Re: Measuring replay lag

From: Ian Barwick <ian(dot)barwick(at)2ndquadrant(dot)com>
To: Thomas Munro <thomas(dot)munro(at)enterprisedb(dot)com>, Craig Ringer <craig(at)2ndquadrant(dot)com>
Cc: Simon Riggs <simon(at)2ndquadrant(dot)com>, Michael Paquier <michael(dot)paquier(at)gmail(dot)com>, Fujii Masao <masao(dot)fujii(at)gmail(dot)com>, Peter Eisentraut <peter(dot)eisentraut(at)2ndquadrant(dot)com>, Masahiko Sawada <sawada(dot)mshk(at)gmail(dot)com>, Pg Hackers <pgsql-hackers(at)postgresql(dot)org>
Subject: Re: Measuring replay lag
Date: 2017-03-15 07:15:51
Message-ID: 19941ed0-c969-a119-0ed6-238f82a8341d@2ndquadrant.com
Views: Raw Message | Whole Thread | Download mbox | Resend email
Thread:
Lists: pgsql-hackers

Hi

Just adding a couple of thoughts on this.

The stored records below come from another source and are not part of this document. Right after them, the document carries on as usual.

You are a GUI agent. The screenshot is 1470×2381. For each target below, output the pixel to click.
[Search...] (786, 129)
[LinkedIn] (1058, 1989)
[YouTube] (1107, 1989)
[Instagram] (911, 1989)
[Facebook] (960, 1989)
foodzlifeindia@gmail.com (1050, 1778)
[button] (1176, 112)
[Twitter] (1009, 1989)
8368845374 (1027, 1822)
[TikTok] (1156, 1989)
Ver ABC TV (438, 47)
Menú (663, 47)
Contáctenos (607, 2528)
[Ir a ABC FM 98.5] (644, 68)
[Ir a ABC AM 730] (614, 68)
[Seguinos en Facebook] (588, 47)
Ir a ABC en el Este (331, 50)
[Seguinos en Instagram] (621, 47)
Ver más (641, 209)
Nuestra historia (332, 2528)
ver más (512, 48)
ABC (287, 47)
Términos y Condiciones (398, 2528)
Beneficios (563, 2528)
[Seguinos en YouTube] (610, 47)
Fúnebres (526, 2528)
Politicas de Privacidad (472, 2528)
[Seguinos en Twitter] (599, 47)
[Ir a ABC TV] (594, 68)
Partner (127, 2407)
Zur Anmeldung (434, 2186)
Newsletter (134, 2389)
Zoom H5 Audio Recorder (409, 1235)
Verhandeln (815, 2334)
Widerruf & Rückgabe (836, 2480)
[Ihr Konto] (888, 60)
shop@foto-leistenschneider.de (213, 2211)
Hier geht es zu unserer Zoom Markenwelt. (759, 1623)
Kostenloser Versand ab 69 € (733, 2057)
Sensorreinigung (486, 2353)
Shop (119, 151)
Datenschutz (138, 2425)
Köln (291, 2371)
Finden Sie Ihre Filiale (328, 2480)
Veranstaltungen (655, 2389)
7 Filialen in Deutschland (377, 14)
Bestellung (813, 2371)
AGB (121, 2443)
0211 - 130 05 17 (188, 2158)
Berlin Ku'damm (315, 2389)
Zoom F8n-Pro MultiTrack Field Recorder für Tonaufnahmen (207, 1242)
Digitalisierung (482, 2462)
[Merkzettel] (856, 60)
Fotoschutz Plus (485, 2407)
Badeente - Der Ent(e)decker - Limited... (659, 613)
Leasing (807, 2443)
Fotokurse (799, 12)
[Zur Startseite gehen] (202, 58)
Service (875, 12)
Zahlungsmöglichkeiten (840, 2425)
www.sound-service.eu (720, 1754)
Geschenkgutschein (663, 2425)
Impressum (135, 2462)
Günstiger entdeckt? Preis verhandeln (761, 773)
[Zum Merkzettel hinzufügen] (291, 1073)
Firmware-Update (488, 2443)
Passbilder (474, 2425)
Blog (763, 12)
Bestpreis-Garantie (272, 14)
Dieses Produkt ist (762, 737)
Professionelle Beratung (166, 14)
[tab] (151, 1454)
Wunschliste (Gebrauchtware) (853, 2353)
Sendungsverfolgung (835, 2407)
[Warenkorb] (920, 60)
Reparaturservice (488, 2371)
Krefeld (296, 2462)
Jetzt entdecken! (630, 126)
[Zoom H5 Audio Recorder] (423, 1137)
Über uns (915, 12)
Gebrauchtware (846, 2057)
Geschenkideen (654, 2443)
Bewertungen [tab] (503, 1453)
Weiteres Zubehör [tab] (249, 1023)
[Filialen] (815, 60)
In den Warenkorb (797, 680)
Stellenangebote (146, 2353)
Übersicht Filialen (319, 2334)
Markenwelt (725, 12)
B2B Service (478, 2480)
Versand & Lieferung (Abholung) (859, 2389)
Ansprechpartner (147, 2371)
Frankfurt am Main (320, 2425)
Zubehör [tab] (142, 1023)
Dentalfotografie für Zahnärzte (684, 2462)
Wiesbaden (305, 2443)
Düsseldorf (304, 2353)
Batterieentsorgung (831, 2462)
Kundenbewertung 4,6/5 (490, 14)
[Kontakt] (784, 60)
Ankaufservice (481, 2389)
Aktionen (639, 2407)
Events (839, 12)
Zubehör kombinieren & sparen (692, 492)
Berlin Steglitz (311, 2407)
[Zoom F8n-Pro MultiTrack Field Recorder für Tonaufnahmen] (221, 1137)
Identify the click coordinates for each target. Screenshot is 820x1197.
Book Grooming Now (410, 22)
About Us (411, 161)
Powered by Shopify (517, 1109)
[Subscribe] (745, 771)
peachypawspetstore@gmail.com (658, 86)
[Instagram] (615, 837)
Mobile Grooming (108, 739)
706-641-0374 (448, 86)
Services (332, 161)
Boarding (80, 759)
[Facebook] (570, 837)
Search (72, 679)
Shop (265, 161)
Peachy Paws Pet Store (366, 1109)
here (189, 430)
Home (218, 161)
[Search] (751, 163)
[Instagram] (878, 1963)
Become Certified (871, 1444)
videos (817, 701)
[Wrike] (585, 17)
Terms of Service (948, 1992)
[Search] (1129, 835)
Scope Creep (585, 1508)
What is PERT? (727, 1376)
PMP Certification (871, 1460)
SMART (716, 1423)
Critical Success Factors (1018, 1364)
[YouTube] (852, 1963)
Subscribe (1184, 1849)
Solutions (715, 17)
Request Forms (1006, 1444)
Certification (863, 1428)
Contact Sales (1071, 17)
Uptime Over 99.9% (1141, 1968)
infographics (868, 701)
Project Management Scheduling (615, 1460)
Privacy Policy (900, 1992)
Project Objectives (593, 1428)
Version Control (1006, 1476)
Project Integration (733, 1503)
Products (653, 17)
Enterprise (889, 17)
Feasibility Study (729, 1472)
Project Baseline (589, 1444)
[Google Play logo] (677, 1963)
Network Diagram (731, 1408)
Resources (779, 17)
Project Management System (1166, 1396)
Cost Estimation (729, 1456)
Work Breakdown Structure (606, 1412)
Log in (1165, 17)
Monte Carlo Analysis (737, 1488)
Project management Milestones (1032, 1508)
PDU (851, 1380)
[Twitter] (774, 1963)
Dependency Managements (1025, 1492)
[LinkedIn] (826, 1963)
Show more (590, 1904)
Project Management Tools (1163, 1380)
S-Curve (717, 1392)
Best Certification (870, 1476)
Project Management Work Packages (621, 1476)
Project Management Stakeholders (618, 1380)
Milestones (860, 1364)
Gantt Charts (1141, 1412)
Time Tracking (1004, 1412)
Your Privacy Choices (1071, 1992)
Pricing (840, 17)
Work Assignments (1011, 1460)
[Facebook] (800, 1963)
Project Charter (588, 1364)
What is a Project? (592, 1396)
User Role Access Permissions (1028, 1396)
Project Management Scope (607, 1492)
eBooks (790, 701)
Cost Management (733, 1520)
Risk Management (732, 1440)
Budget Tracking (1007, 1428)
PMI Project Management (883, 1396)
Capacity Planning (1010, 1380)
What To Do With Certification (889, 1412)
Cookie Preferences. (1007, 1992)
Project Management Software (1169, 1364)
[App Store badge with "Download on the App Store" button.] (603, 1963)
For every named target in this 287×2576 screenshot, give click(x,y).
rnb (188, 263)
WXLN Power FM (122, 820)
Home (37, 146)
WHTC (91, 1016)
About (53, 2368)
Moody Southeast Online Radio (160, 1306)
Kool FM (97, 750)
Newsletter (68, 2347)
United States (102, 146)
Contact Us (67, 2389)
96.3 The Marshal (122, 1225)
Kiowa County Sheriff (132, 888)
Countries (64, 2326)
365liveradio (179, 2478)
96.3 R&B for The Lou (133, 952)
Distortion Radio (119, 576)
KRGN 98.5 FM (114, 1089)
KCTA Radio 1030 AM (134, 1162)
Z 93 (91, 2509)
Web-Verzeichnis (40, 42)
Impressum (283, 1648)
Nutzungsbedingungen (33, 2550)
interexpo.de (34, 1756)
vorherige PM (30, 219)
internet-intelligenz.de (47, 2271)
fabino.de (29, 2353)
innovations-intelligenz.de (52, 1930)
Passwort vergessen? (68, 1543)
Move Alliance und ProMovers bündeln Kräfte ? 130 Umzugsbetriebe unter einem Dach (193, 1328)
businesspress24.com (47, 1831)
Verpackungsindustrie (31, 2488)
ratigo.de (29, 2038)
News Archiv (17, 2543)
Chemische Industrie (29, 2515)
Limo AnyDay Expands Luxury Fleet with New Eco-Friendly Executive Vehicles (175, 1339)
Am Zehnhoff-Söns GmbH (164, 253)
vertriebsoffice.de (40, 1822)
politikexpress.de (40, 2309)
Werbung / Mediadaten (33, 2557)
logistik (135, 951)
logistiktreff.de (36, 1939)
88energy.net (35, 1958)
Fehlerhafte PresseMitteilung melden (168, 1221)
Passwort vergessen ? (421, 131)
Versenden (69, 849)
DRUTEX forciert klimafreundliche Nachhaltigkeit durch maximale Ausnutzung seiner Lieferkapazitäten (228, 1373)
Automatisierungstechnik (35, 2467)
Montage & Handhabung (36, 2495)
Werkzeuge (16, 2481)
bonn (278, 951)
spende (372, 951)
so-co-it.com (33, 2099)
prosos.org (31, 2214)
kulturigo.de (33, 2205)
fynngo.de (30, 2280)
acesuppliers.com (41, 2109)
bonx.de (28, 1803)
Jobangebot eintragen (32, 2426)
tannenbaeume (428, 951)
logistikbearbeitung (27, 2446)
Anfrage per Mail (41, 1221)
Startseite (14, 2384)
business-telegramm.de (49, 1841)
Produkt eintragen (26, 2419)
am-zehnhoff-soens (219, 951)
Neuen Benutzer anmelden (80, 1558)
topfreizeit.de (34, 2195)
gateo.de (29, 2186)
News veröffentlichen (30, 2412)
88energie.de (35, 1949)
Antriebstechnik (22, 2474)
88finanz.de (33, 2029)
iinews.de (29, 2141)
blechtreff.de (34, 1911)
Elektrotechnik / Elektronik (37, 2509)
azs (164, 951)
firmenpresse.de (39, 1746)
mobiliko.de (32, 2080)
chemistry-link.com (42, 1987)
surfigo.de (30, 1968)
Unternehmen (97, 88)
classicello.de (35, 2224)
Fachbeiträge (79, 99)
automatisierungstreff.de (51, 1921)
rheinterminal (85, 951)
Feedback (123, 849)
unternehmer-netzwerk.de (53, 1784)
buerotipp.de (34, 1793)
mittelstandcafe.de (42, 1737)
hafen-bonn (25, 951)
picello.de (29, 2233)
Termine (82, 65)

On 03/14/2017 08:39 AM, Thomas Munro wrote:
> Hi,
>
> Please see separate replies to Simon and Craig below.
>
> On Sun, Mar 5, 2017 at 8:38 PM, Simon Riggs <simon(at)2ndquadrant(dot)com> wrote:
>> On 1 March 2017 at 10:47, Thomas Munro <thomas(dot)munro(at)enterprisedb(dot)com> wrote:
>>> I do see why a new user trying this feature for the first time might
>>> expect it to show a lag of 0 just as soon as sent LSN =
>>> write/flush/apply LSN or something like that, but after some
>>> reflection I suspect that it isn't useful information, and it would be
>>> smoke and mirrors rather than real data.
>>
>> Perhaps I am misunderstanding the way it works.
>>
>> If the last time WAL was generated the lag was 14 secs, then nothing
>> occurs for 2 hours aftwards AND all changes have been successfully
>> applied then it should not continue to show 14 secs for the next 2
>> hours.
>>
>> IMHO the lag time should drop to zero in a reasonable time and stay at
>> zero for those 2 hours because there is no current lag.
>>
>> If we want to show historical lag data, I'm supportive of the idea,
>> but we must report an accurate current value when the system is busy
>> and when the system is quiet.
>
> Ok, I thought about this for a bit and have a new idea that I hope
> will be more acceptable. Here are the approaches considered:

(...)
> 2. Recognise when the last reported write/flush/apply LSN from the
> standby == end of WAL on the sending server, and show lag times of
> 00:00:00 in all three columns. I consider this entirely bogus: it's
> not an actual measurement that was ever made, and on an active system
> it would flip-flop between real measurements and the artificial
> 00:00:00. I do not like this.

I agree with this; while initially I was expecting to see 00:00:00,
SQL NULL is definitely correct here. Anyone writing tools etc. which need to
report an actual interval can convert this to 00:00:00 easily enough .

(...)

> 5. The new proposal: Show only true measured write/flush/apply data,
> as in 1, but with a time limit. To avoid the scenario where we show
> the same times during prolonged periods of idleness, clear the numbers
> like in option 3 after a period of idleness. This way we avoid the
> dreaded flickering/flip-flopping. A natural time to do that is when
> wal_receiver_status_interval expires on idle systems and defaults to
> 10 seconds.
>
> Done using approach 5 in the attached version. Do you think this is a
> good compromise? No bogus numbers, only true measured
> write/flush/apply times, but a time limit on 'stale' lag information.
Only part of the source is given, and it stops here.